An elder from my congregation told the audience during his Memorial talk about the plagues on Egypt and ended with the firstborn of Egypt dying. He was quite vivid and said that Moses confronted Pharoah one last time and told Pharoah that his own acts decided for Jehovah what to do to Egypt, then he announced the tenth plague.
That's when I recognized that he wasn't using his Bible or WT literature to come up with his plague information. The guy was using the movie, THE TEN COMMANDMENTS.
The following week at an elders meeting, the elders were all saying how they liked his talk so much and how much the JW audience liked it. (They really did love how he made the conversations between Moses and Pharoah come alive.) I was biting my tongue for awhile until I was asked, "Bro.

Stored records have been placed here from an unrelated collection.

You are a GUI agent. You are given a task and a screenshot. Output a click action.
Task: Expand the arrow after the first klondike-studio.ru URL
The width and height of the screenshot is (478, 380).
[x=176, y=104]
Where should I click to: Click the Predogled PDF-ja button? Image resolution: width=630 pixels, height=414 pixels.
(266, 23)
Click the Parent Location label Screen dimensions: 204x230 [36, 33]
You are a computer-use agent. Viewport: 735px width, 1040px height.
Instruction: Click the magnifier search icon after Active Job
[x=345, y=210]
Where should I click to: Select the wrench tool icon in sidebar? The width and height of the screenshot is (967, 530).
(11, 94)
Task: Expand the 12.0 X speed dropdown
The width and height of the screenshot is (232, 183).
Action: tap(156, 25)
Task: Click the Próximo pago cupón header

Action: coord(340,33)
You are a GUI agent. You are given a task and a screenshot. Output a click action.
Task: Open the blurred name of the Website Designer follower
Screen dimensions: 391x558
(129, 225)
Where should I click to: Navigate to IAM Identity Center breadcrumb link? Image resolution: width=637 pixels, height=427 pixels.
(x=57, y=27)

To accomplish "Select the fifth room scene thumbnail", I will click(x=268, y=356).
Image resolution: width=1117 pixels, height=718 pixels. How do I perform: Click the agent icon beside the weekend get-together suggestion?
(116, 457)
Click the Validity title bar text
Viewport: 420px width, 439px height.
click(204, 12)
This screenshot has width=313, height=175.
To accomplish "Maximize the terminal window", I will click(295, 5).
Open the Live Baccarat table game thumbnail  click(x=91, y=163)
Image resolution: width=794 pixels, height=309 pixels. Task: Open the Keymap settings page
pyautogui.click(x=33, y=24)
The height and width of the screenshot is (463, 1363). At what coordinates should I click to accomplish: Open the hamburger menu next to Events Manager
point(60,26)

OTWO, did you like the talk?"
I said how it wasn't really accurate, that what the brother said was in THE TEN COMMANDMENTS, but not in the Bible. The elder who gave the talk insisted that I was wrong. I didn't intend a showdown, but I said, "SO SHOW ME in the Bible or even in the Watchtower (our real Bible) where anything he said about the plagues was written." He wouldn't do it. Even though that elder never admitted his mistake, the other elders did look it up and told me in confidence that they thought something was wrong. Eventually, from whispers, everyone knew after-the-fact, that he had delivered a talk to a few hundred people (several congregations together) based on THE TEN COMMANDMENTS.
The elder who wouldn't admit his mistake ignored the whispers and treated me as if I had never said anything about it.